Es war der Panketaler Rolf Gerlach, der als Ortschronist und Historiker in den 90er Jahren des letzten Jahrhunderts begann, die Geschichte des jüdischen Lebens in Zepernick zu erkunden. Seine unermüdlichen Forschungen bildeten die Grundlage für das Wirken des Juristen Martin Jehle und des Autors Walter Seger und mündeten in die Veröffentlichung mehrerer Bücher zum Thema. Und so las Jehle aus dem noch kurz vor Gerlachs Tod erschienen Buch „Zepernick. Rückblicke ins 20. Jahrhundert“ das Kapitel „Juden in Zepernick? Na ja, wohl schon“ und beschrieb damit die Genese der Aufarbeitung dieses schwärzesten Kapitels unserer Ortsgeschichte.
Der Hauptvortag des Abend kam von Walter Seger, der nach langen Recherchen in nationalen, internationalen und regionalen Archiven und ebenso langen persönlichen Gesprächen mit Betroffenen und Angehörigen von rassisch verfolgten Zepernicker Bürgerinnen und Bürgern zwei Bücher zur Thematik vorgelegt hat, die zwar nicht alle Lücken schließen, aber einen bedeutsamen Einblick in das Leben und die Sorgen zahlreicher jüdischer Mitbürger bieten. 
Anhand von vier exemplarischen Familienschicksalen stellte Seger zum einen die seelischen Nöte der von Verfolgung Betroffenen dar und machte zum anderen deutlich, mit welcher perfiden Amtslogik die deutsche Verwaltung die Pläne Hitlers willfährig und gnadenlos umzusetzen half. So wurde, kaum dass der Bankier Moritz Löwenthal in Auschwitz ermordet worden war, sein Vermögen inklusive Haus und Grundstück als „an das Reich verfallen“ von der Oberfinanzdirektion Berlin-Brandenburg „eingezogen“. 

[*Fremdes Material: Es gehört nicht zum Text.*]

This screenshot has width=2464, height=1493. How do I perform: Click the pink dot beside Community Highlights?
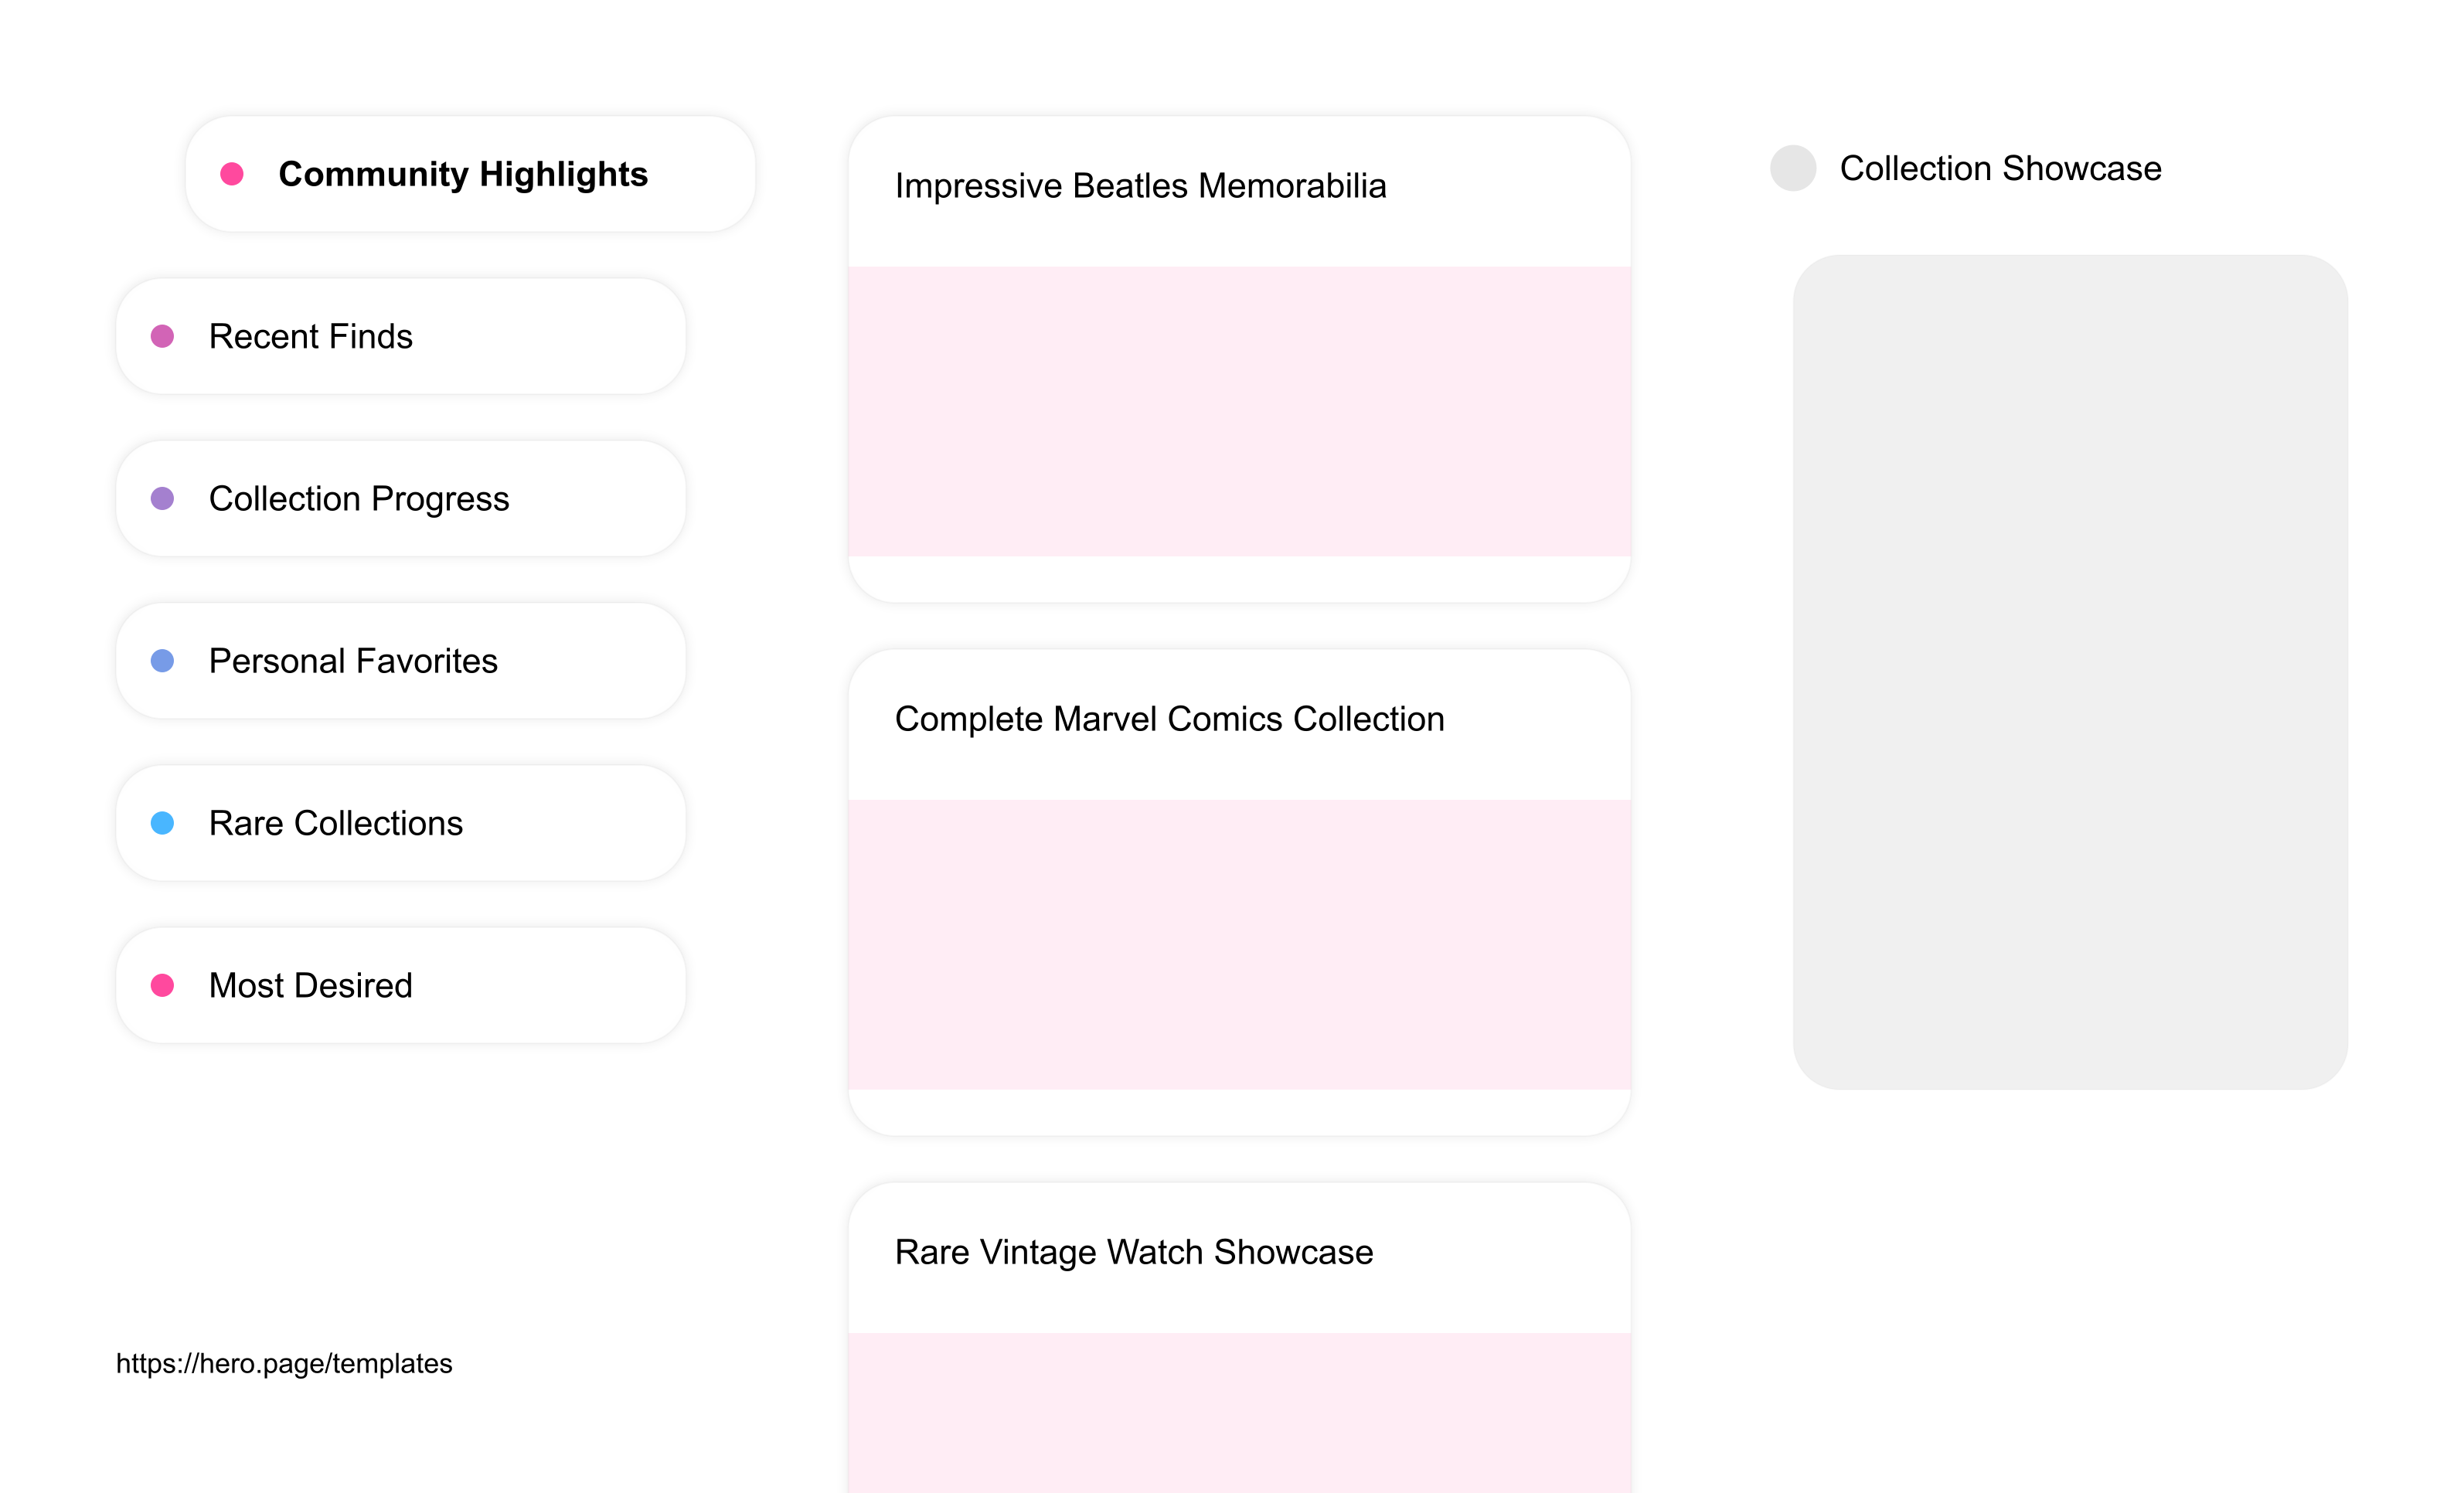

Seger zitiert zudem aus der Eingabe eines Bürgers, doch bitte den defekten Badeofen (aus jüdischem Besitz) durch einen funktionierenden aus einem anderen jüdischen Haushalt zu ersetzen. 
Unterstützt und bereichert wurde der Vortrag durch eine PowerPoint-Präsentation, welche das Gehörte durch zahlreiche persönliche Fotos und Zeitdokumente bildlich verdeutlichte. 
Nach einem weiteren musikalischen Intermezzo – Charlotte und Niels Templin brachten Grazyna Bacewiczs 6. Satz aus der „Suite für zwei Violinen“ aus dem Jahr 1943 zu Gehör,   bot sich den Anwesenden Gelegenheit, Fragen zu stellen und miteinander ins Gespräch zu kommen. 
So berichtete ein sichtlich bewegter Mike Benning auf Nachfrage unter anderem von den bewegenden Momenten, das erste Mal nach vielen Jahrzehnten wieder vor seinem ehemaligen Elternhaus in der Goslarer Straße zu stehen. Einige Anwesende brachten auch ihre Genugtuung darüber zum Ausdruck, dass diese wenn auch späte Form der Aufarbeitung nun auch in Panketal stattfindet. 
In seinen abschließenden Worten stellte Thorsten Wirth, der als Moderator und Vertreter des gastgebenden Vereins „Kunstbrücke Panketal e.V.“ durch den Abend führte, klar, dass diese Veranstaltung kein Schlusspunkt, sondern „allenfalls Etappe“ sein könne für die weitere Aufarbeitung dieses „dunkelsten Kapitels der Ortsgeschichte“.
Mit viel Beifall verabschiedete das Panketaler Publikum die sichtlich gerührten Ehrengäste aus den Familien Benning und Rakitin. Zahlreiche kleinere und größere Gespräche im privaten Kreis rundeten den gelungenen und würdigen Abend ab. 
Das Buch „Die jüdischen Bewohner in Zepernick 1933 - 1945“ (ISBN: 9 783 752 644 487) ist zum Preis von 10,00 € als Book on demand erhältlich. U.a. in der Buchhandlung Fabula oder online.